英文:
Get a `&mut u8` reference to part of a `&mut u32`
问题
fn as_ne_bytes_mut(num: &mut u32) -> [&mut u8; 4] {unsafe {let ptr: *mut u8 = num as *mut u32 as *mut u8;[&mut *ptr.add(0),&mut *ptr.add(1),&mut *ptr.add(2),&mut *ptr.add(3),]}}fn main() {let mut num: u32 = 0x12345678;println!("{:#x} - {:x?}", num, num.to_be_bytes());let parts = as_ne_bytes_mut(&mut num);*parts[1] = 0xfe;println!("{:#x} - {:x?}", num, num.to_be_bytes());}
Here's the corrected code with the correct as casts instead of &mut references. It should work as intended, allowing you to manipulate the bytes of a u32 through references to u8.
英文:
To convert a u32 to its bytes, I know there is already:
u32::to_le_bytesu32::to_be_bytesu32::to_ne_bytesu32::from_le_bytesu32::from_be_bytesu32::from_ne_bytes
However, is there any sound and cross-platform way to convert a &mut u32 into references of its bytes, as &mut u8?
Like this:
fn as_be_bytes_mut(num: &mut u32) -> [&mut u8; 4] {todo!()}fn main() {let mut num: u32 = 0x12345678;// Prints `0x12345678 - [12, 34, 56, 78]`println!("{:#x} - {:x?}", num, num.to_be_bytes());let parts = as_be_bytes_mut(&mut num);*parts[2] = 0xfe;// Should print `0x1234fe78 - [12, 34, fe, 78]`println!("{:#x} - {:x?}", num, num.to_be_bytes());}
The rationale is that it should be theoretically possible, because there are no invalid states of a u32, no matter how you modify its underlying bytes.
Attempt:
fn as_ne_bytes_mut(num: &mut u32) -> [&mut u8; 4] {unsafe {let ptr: *mut u8 = (num as *mut u32).cast();[&mut *ptr.add(0),&mut *ptr.add(1),&mut *ptr.add(2),&mut *ptr.add(3),]}}fn main() {let mut num: u32 = 0x12345678;println!("{:#x} - {:x?}", num, num.to_be_bytes());let parts = as_ne_bytes_mut(&mut num);*parts[1] = 0xfe;println!("{:#x} - {:x?}", num, num.to_be_bytes());}
0x12345678 - [12, 34, 56, 78]0x1234fe78 - [12, 34, fe, 78]

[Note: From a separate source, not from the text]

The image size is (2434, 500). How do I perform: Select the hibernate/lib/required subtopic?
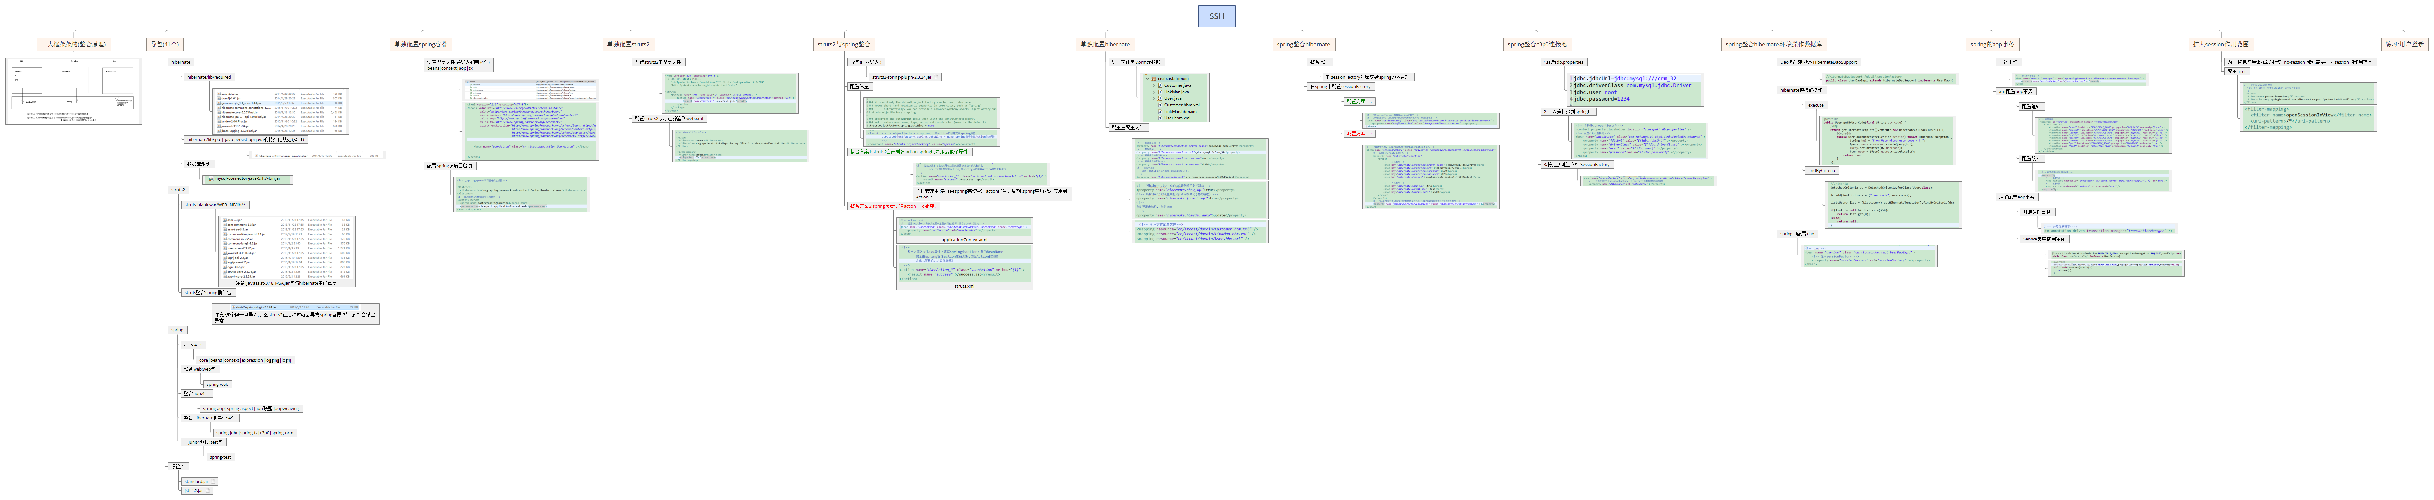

I think (tm) this is sound, because a u32 is a packed array of u8's and u8's are always correctly aligned, and the lifetimes should also match. I didn't find a way yet to implement as_be/le_bytes_mut yet. Also I'm not 100% sure this is sound, so some feedback would help.
答案1
得分: 2
以下是翻译好的部分:
它应该能够得到一个`&mut [u8; 4]`。这比`[&mut u8; 4]`要好得多,因为它是一个无操作。但是,除非你交换位并返回一个`impl DerefMut<Target = &mut [u8; 4]>`的守卫,在它被丢弃时将位交换回来,否则你将无法创建`le`和`be`版本。我可能会选择四个函数,每个函数返回一个字节,而不是返回`[&mut u8; 4]`的`le`和`be`函数。尽管如果你以相同的方式使用它们,它们应该会优化为相同的结果。Miri认为这些都还可以。但是,你可以将它们变成一个单一的const泛型函数,但是要为它提供`0..4`的边界会不太方便。[playground](https://play.rust-lang.org/?version=stable&mode=debug&edition=2021&gist=35158fde09016e23b8eaa064bfd209c7)
请注意,我已将HTML实体字符(例如&和")转换为它们的相应字符。如果需要更多翻译,请告诉我。
英文:
It should be sound to get a &mut [u8; 4] out of it.

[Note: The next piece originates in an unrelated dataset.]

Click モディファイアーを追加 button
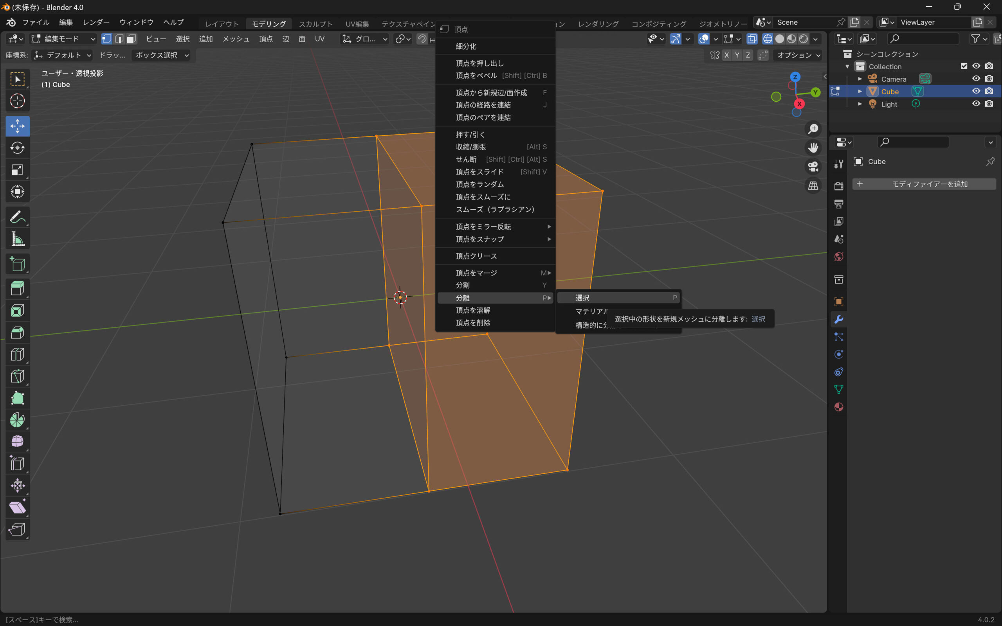Screen dimensions: 1002x626 [924, 184]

pub fn as_ne_bytes_mut(num: &mut u32) -> &mut [u8; 4] {unsafe {let arr: *mut [u8; 4] = (num as *mut u32).cast();&mut *arr}}
This is much better than [&mut u8; 4] since it's a no-op. However, you aren't going to be able to create le and be versions unless you swap the bits around and return an impl DerefMut<Target = &mut [u8; 4]> guard that swaps the bits back when it's dropped.
I would probably go with four functions that return one byte each instead of le and be functions that return [&mut u8; 4]. Although if you use them the same, they should optimize to the same thing.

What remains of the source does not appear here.